Çok hoşuma gitti 2.5 aylık kızımla birlikte gezdiğim Fikret Mualla sergisi.
Alya, bir renk manyağı şu aralar.
Resimlere bakmaya bayılıyor.
Pusetine bir güzel yayıldı.
Tombiş beyaz bacaklarını da bir güzel sarkıttı.
Etrafa gülücükler atmaya başladı.
Tek tek bütün resimlerin önünde durduk.
Başparmağı ağzında, hepsini pür dikkat inceledi.
Ne sonuca vardı artık bilmiyorum.
Ama İstanbul Modern’i sevdi.
Size de şiddetle çocuğunuzu bir pusete koyup oraya götürmenizi öneririm.
*
Ne var ki, iki şeye takıldık, söylemeden geçemeyeceğim...
Biri, ‘Aklın Esrarı’ diye bir sunuşun anlamı.

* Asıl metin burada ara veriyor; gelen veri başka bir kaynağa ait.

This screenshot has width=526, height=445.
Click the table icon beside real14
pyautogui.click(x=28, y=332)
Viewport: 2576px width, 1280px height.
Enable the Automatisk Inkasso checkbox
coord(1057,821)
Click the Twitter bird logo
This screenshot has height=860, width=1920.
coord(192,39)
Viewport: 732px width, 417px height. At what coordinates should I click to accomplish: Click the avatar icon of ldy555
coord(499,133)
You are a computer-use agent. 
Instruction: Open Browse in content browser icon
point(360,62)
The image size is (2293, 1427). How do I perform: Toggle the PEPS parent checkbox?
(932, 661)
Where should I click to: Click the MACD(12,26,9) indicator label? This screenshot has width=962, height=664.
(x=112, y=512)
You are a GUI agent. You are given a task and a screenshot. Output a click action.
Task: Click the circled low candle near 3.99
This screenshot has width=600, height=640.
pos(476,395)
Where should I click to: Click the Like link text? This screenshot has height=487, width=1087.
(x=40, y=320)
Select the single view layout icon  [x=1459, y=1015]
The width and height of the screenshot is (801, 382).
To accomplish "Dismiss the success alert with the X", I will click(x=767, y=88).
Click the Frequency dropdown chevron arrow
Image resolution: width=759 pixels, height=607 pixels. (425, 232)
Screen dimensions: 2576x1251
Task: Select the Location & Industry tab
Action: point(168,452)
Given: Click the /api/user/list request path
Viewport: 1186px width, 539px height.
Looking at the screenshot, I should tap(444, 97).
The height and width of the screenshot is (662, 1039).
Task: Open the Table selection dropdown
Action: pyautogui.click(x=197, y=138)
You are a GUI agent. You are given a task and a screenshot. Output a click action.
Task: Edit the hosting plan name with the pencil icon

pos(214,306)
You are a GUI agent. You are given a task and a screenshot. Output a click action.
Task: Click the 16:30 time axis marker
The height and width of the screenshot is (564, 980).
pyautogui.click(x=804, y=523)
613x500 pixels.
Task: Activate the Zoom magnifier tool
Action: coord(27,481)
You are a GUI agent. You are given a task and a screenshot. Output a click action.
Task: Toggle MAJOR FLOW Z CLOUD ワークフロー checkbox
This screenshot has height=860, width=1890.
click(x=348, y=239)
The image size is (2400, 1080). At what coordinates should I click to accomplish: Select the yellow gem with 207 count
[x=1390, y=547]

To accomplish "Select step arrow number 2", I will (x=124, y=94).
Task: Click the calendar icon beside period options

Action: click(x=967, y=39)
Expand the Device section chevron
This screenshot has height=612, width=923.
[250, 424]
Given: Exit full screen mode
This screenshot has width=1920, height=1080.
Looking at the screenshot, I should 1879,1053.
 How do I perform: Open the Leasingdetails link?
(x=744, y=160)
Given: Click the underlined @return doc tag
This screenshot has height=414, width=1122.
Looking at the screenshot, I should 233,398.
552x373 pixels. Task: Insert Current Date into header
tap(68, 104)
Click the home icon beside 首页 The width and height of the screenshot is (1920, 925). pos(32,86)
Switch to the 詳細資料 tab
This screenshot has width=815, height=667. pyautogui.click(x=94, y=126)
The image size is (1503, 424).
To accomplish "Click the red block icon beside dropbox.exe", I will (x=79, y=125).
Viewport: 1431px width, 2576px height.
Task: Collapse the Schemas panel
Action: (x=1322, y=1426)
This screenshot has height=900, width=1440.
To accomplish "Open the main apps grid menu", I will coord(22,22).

Hadi hep beraber okuyalım:
‘Bağlamsız ve karmaşık dünya olaylarının ötesinde, değişen doğal biçimlerin arkasında olduğu düşünülen realiteye ulaşmak isteyen zihnin gömüldüğü süreçtir aklın esrarı. Bilinmeyenin sunduğu deneyimsel ve dönüştürücü olanaklar aklın başka bir gerçeklikte buluşmasına neden olur. Bilimsel kesinlik değildir sanatçının aradığı, görünüşün çok anlamlılığına karşı ideal bir sığınak inşa etmek ister. Kelime ve kavramların ardındaki gizdir onu etkileyen. Vazgeçilmez bir duyumun peşinde olan sanatçı için akıl ve geometri, matematiksel düzen ve denge evrensel bir düşünceyle buluşmada temel bir ölçüt oluşturur....’
Böyle devam ediyor metin...
İnsanın ‘Ne diyon lan?!’ diyesi geliyor değil mi? Yoksa gelmiyor mu? Şimdi bu nedir? Türkçe midir? Bu metin ne anlama gelir? Acaba sorun bizde midir? Yani herkes anlıyor da bir biz mi anlamıyoruz! Bunu yazan bu metnin mizahi gücünün asla farkında değil. Olsa böyle yazamazdı. Şaşkın şaşkın Alya’ya dönüyorum. Başparmağını ağzından çekiyor, ‘Bu benim bittiğim andır ama yapabileceğim hiçbir şey yok’ der gibi yüzüme bakıyor.
Valla, biz ana-kız bu işin içinden çıkamadık.
Aklın Esrarı isimli bu sunuş, bizi bunalıma soktu bilesiniz...
İkinci takıldığımız şey de, audio aletinde verilen Fikret Mualla bilgilerinin biraz fazlaca geyik oluşuydu.
Zaten ya anlayamayacağımız kadar komplike, ya da snobe edeceğimiz kadar geyik.